Reproduce all the lines below exactly and omit the images.

____ The records

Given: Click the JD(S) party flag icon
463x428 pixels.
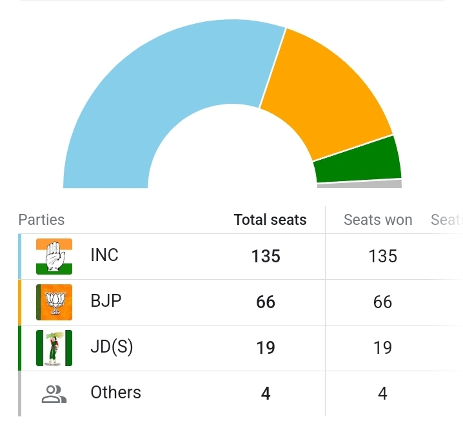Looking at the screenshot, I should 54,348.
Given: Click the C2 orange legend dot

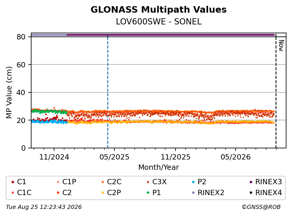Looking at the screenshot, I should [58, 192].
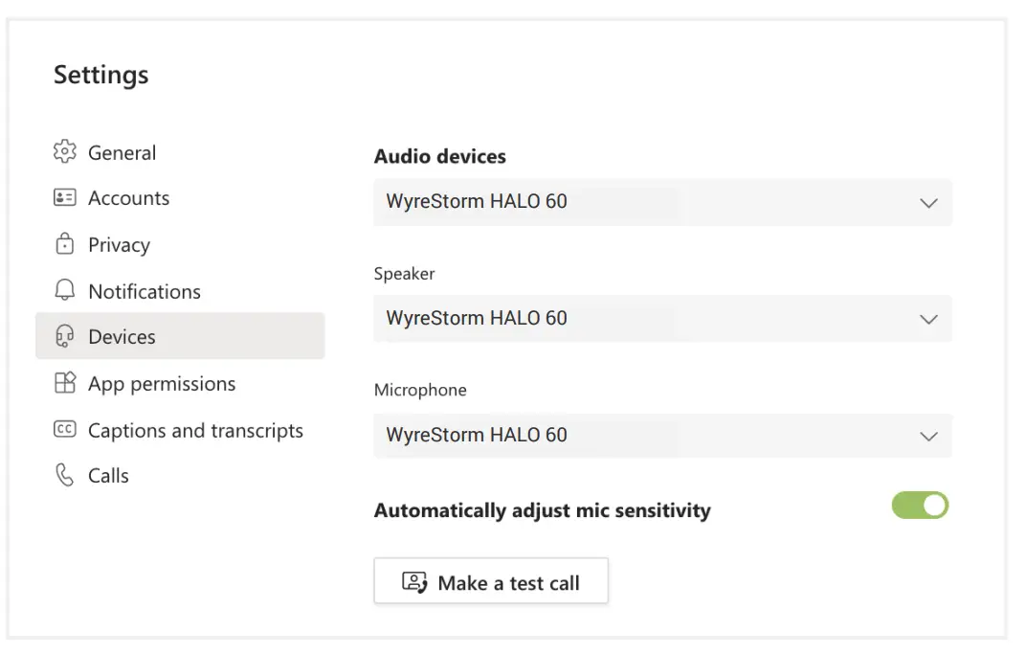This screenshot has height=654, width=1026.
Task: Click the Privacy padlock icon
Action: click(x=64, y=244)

________

* [Output]
Given: Click the JD(S) party flag icon
463x428 pixels.
Looking at the screenshot, I should 54,348.
Given: Click the C2 orange legend dot

Looking at the screenshot, I should [58, 192].
This screenshot has height=654, width=1026.
Task: Click the Privacy padlock icon
Action: click(x=64, y=244)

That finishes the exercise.